Local Thriller Gets Providential Premiere | Arts News | Seven Days | Vermont's Independent Voice

Arts + Life » Arts News

Local Thriller Gets Providential Premiere

State of the Arts


Published August 29, 2007 at 5:19 p.m.


Plenty of video-store clerks dream of making movies — just ask Quentin Tarantino. Jayson Argento, 35, of Colchester isn’t quite on that level. But he has translated his experiences working at Essex’s Video World into a movie called Finding Providence. Made on the super-cheap, it will be shown at Essex Cinemas this Saturday and distributed on DVD by All Channel Films.

Argento recalls that 10 or 12 years ago, when he clerked at Video World — a store he also owned for a few years — “My friend was wigged out by this guy” who used to rent regularly. In the movie, two clerks suspect the customer, a silent gent with Orville Redenbacher-esque suspenders, of involvement in the recent disappearance of a teen. One of them, played by Champlain College instructor Eric Ronis — who directed The Trojan Women this past spring — is nursing an obsession with another girl who vanished 10 years earlier.

Finding Providence looks unusually good for a film shot on digital video, thanks to a 24-frames-per-second camera that Argento doesn’t include in his official $1300 budget — his dad funded the equipment purchase, he says. The camera “simulates the frame rate of a movie,” he explains. “Your brain says, ‘I’m watching a film.’” His friend Adam Lukens contributed a surprisingly effective lighting scheme involving two lamps from Home Depot and a sheet of muslin. Another friend, Jeff Turner, wrote the score.

Argento filmed the movie over two weeks in July 2005 with a cast and crew of volunteers. At first, he says, “My friends weren’t super-excited to do a movie without monsters in it.” (Argento and other members of his local film and theater company, Stoneworks Entertainment, have produced a bunch of horror shorts.) But they came on board.

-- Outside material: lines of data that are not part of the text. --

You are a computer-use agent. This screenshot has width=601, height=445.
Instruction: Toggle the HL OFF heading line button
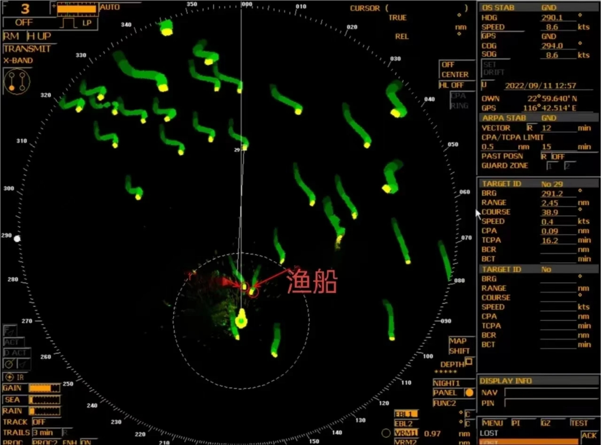452,85
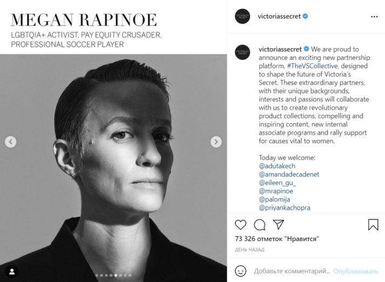Open the @mrapinoe mention
The height and width of the screenshot is (282, 385).
[x=276, y=191]
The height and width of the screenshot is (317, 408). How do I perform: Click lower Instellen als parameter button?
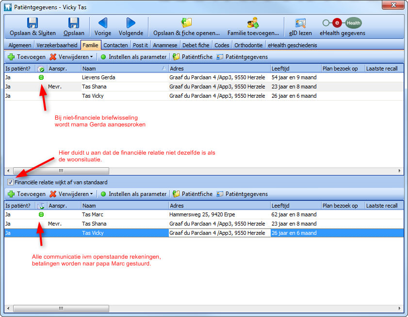[133, 194]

Argento has sent Providence to “tons of festivals,” he says — from Sundance, Toronto and Montréal to October’s Vermont Filmmakers’ Showcase. “I always shoot high,” he explains.

When it comes to distributing the movie, Argento says he had no illusions about snagging a plum deal: “Technically, I’m going to get fucked. Who do I want to fuck me?” After some advice from an L.A. lawyer and a phone chat with a former Vermonter who works for All Channel Films, he sent off his movie. The company will put Providence on the domestic DVD market and take a percentage of the sales.

Argento works at Costco now, but he still has his Essex connections: The movie will premiere at the cinema there, where a scene was also filmed.